• _DATASET RECORDS_:
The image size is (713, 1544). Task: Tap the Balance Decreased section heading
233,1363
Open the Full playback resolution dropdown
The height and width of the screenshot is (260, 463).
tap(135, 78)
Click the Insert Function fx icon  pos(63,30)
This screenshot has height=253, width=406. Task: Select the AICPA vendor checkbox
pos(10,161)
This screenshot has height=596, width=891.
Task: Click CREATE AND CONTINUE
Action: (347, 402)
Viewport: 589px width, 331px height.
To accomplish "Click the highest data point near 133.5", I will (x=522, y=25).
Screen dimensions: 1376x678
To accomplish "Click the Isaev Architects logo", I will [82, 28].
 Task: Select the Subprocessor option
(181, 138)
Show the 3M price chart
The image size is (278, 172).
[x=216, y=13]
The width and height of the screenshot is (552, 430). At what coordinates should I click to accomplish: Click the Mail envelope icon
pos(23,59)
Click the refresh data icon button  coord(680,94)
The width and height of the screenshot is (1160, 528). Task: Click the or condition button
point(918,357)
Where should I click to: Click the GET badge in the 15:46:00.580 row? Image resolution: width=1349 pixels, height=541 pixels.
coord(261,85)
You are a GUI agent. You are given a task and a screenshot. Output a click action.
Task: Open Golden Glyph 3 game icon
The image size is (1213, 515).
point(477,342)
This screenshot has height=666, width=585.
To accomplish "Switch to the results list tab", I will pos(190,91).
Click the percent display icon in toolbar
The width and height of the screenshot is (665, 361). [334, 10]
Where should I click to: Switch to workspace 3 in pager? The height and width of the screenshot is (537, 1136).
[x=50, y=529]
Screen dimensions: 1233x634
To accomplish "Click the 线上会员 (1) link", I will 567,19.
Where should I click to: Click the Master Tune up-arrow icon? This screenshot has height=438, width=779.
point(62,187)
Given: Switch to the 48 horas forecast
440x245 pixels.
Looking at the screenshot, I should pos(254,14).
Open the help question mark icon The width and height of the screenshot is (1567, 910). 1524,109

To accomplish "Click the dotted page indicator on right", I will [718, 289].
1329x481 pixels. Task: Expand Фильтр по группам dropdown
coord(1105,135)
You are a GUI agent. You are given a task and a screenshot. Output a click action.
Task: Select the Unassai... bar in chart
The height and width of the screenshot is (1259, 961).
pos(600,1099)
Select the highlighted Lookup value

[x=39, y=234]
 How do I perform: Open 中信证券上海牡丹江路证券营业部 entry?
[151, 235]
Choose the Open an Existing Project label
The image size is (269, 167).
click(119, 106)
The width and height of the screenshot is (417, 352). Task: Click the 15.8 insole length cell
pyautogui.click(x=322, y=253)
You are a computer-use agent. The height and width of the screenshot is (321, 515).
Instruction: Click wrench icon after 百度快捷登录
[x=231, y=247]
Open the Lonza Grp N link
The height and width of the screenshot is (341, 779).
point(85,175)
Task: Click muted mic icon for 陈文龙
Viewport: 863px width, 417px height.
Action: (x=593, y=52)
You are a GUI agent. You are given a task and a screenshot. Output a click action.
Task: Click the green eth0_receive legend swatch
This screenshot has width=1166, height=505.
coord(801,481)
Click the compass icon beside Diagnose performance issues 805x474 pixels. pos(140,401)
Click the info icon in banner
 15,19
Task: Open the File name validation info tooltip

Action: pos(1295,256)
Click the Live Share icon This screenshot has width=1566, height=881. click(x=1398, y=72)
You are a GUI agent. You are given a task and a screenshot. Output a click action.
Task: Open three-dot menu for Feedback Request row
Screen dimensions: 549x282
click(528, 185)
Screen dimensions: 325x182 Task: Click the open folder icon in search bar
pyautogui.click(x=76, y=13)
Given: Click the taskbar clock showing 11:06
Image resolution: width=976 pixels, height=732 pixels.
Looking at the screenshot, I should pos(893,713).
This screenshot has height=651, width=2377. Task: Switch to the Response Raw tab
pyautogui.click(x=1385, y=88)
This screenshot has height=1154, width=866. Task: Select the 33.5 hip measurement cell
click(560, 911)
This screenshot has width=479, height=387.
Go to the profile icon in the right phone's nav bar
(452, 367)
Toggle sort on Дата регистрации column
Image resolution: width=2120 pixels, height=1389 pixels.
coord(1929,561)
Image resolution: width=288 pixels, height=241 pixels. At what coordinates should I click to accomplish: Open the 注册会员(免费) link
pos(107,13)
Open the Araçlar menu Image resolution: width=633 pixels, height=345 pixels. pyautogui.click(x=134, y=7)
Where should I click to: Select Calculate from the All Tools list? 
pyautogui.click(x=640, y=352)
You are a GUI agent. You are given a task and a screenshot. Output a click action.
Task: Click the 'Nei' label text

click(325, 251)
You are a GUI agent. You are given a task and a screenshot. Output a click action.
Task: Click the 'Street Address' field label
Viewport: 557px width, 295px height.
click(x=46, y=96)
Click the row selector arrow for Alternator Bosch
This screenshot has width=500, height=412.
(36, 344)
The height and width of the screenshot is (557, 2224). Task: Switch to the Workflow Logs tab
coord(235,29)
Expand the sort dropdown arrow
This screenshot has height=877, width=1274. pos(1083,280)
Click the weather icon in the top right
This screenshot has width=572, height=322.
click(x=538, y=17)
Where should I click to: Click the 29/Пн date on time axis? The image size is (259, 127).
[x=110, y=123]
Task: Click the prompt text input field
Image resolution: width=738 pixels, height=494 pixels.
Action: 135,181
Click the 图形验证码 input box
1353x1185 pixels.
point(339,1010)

• _WHAT IS NEEDED_:
Convert every line of the rows above into a JSON list of strings, one string per line, leaving out blank lines.

• _TASK RESULT_:
[
  "The image size is (713, 1544). Task: Tap the Balance Decreased section heading",
  "233,1363",
  "Open the Full playback resolution dropdown",
  "The height and width of the screenshot is (260, 463).",
  "tap(135, 78)",
  "Click the Insert Function fx icon  pos(63,30)",
  "This screenshot has height=253, width=406. Task: Select the AICPA vendor checkbox",
  "pos(10,161)",
  "This screenshot has height=596, width=891.",
  "Task: Click CREATE AND CONTINUE",
  "Action: (347, 402)",
  "Viewport: 589px width, 331px height.",
  "To accomplish \"Click the highest data point near 133.5\", I will (x=522, y=25).",
  "Screen dimensions: 1376x678",
  "To accomplish \"Click the Isaev Architects logo\", I will [82, 28].",
  " Task: Select the Subprocessor option",
  "(181, 138)",
  "Show the 3M price chart",
  "The image size is (278, 172).",
  "[x=216, y=13]",
  "The width and height of the screenshot is (552, 430). At what coordinates should I click to accomplish: Click the Mail envelope icon",
  "pos(23,59)",
  "Click the refresh data icon button  coord(680,94)",
  "The width and height of the screenshot is (1160, 528). Task: Click the or condition button",
  "point(918,357)",
  "Where should I click to: Click the GET badge in the 15:46:00.580 row? Image resolution: width=1349 pixels, height=541 pixels.",
  "coord(261,85)",
  "You are a GUI agent. You are given a task and a screenshot. Output a click action.",
  "Task: Open Golden Glyph 3 game icon",
  "The image size is (1213, 515).",
  "point(477,342)",
  "This screenshot has height=666, width=585.",
  "To accomplish \"Switch to the results list tab\", I will pos(190,91).",
  "Click the percent display icon in toolbar",
  "The width and height of the screenshot is (665, 361). [334, 10]",
  "Where should I click to: Switch to workspace 3 in pager? The height and width of the screenshot is (537, 1136).",
  "[x=50, y=529]",
  "Screen dimensions: 1233x634",
  "To accomplish \"Click the 线上会员 (1) link\", I will 567,19.",
  "Where should I click to: Click the Master Tune up-arrow icon? This screenshot has height=438, width=779.",
  "point(62,187)",
  "Given: Switch to the 48 horas forecast",
  "440x245 pixels.",
  "Looking at the screenshot, I should pos(254,14).",
  "Open the help question mark icon The width and height of the screenshot is (1567, 910). 1524,109",
  "To accomplish \"Click the dotted page indicator on right\", I will [718, 289].",
  "1329x481 pixels. Task: Expand Фильтр по группам dropdown",
  "coord(1105,135)",
  "You are a GUI agent. You are given a task and a screenshot. Output a click action.",
  "Task: Select the Unassai... bar in chart",
  "The height and width of the screenshot is (1259, 961).",
  "pos(600,1099)",
  "Select the highlighted Lookup value",
  "[x=39, y=234]",
  " How do I perform: Open 中信证券上海牡丹江路证券营业部 entry?",
  "[151, 235]",
  "Choose the Open an Existing Project label",
  "The image size is (269, 167).",
  "click(119, 106)",
  "The width and height of the screenshot is (417, 352). Task: Click the 15.8 insole length cell",
  "pyautogui.click(x=322, y=253)",
  "You are a computer-use agent. The height and width of the screenshot is (321, 515).",
  "Instruction: Click wrench icon after 百度快捷登录",
  "[x=231, y=247]",
  "Open the Lonza Grp N link",
  "The height and width of the screenshot is (341, 779).",
  "point(85,175)",
  "Task: Click muted mic icon for 陈文龙",
  "Viewport: 863px width, 417px height.",
  "Action: (x=593, y=52)",
  "You are a GUI agent. You are given a task and a screenshot. Output a click action.",
  "Task: Click the green eth0_receive legend swatch",
  "This screenshot has width=1166, height=505.",
  "coord(801,481)",
  "Click the compass icon beside Diagnose performance issues 805x474 pixels. pos(140,401)",
  "Click the info icon in banner",
  " 15,19",
  "Task: Open the File name validation info tooltip",
  "Action: pos(1295,256)",
  "Click the Live Share icon This screenshot has width=1566, height=881. click(x=1398, y=72)",
  "You are a GUI agent. You are given a task and a screenshot. Output a click action.",
  "Task: Open three-dot menu for Feedback Request row",
  "Screen dimensions: 549x282",
  "click(528, 185)",
  "Screen dimensions: 325x182 Task: Click the open folder icon in search bar",
  "pyautogui.click(x=76, y=13)",
  "Given: Click the taskbar clock showing 11:06",
  "Image resolution: width=976 pixels, height=732 pixels.",
  "Looking at the screenshot, I should pos(893,713).",
  "This screenshot has height=651, width=2377. Task: Switch to the Response Raw tab",
  "pyautogui.click(x=1385, y=88)",
  "This screenshot has height=1154, width=866. Task: Select the 33.5 hip measurement cell",
  "click(560, 911)",
  "This screenshot has width=479, height=387.",
  "Go to the profile icon in the right phone's nav bar",
  "(452, 367)",
  "Toggle sort on Дата регистрации column",
  "Image resolution: width=2120 pixels, height=1389 pixels.",
  "coord(1929,561)",
  "Image resolution: width=288 pixels, height=241 pixels. At what coordinates should I click to accomplish: Open the 注册会员(免费) link",
  "pos(107,13)",
  "Open the Araçlar menu Image resolution: width=633 pixels, height=345 pixels. pyautogui.click(x=134, y=7)",
  "Where should I click to: Select Calculate from the All Tools list? ",
  "pyautogui.click(x=640, y=352)",
  "You are a GUI agent. You are given a task and a screenshot. Output a click action.",
  "Task: Click the 'Nei' label text",
  "click(325, 251)",
  "You are a GUI agent. You are given a task and a screenshot. Output a click action.",
  "Task: Click the 'Street Address' field label",
  "Viewport: 557px width, 295px height.",
  "click(x=46, y=96)",
  "Click the row selector arrow for Alternator Bosch",
  "This screenshot has width=500, height=412.",
  "(36, 344)",
  "The height and width of the screenshot is (557, 2224). Task: Switch to the Workflow Logs tab",
  "coord(235,29)",
  "Expand the sort dropdown arrow",
  "This screenshot has height=877, width=1274. pos(1083,280)",
  "Click the weather icon in the top right",
  "This screenshot has width=572, height=322.",
  "click(x=538, y=17)",
  "Where should I click to: Click the 29/Пн date on time axis? The image size is (259, 127).",
  "[x=110, y=123]",
  "Task: Click the prompt text input field",
  "Image resolution: width=738 pixels, height=494 pixels.",
  "Action: 135,181",
  "Click the 图形验证码 input box",
  "1353x1185 pixels.",
  "point(339,1010)"
]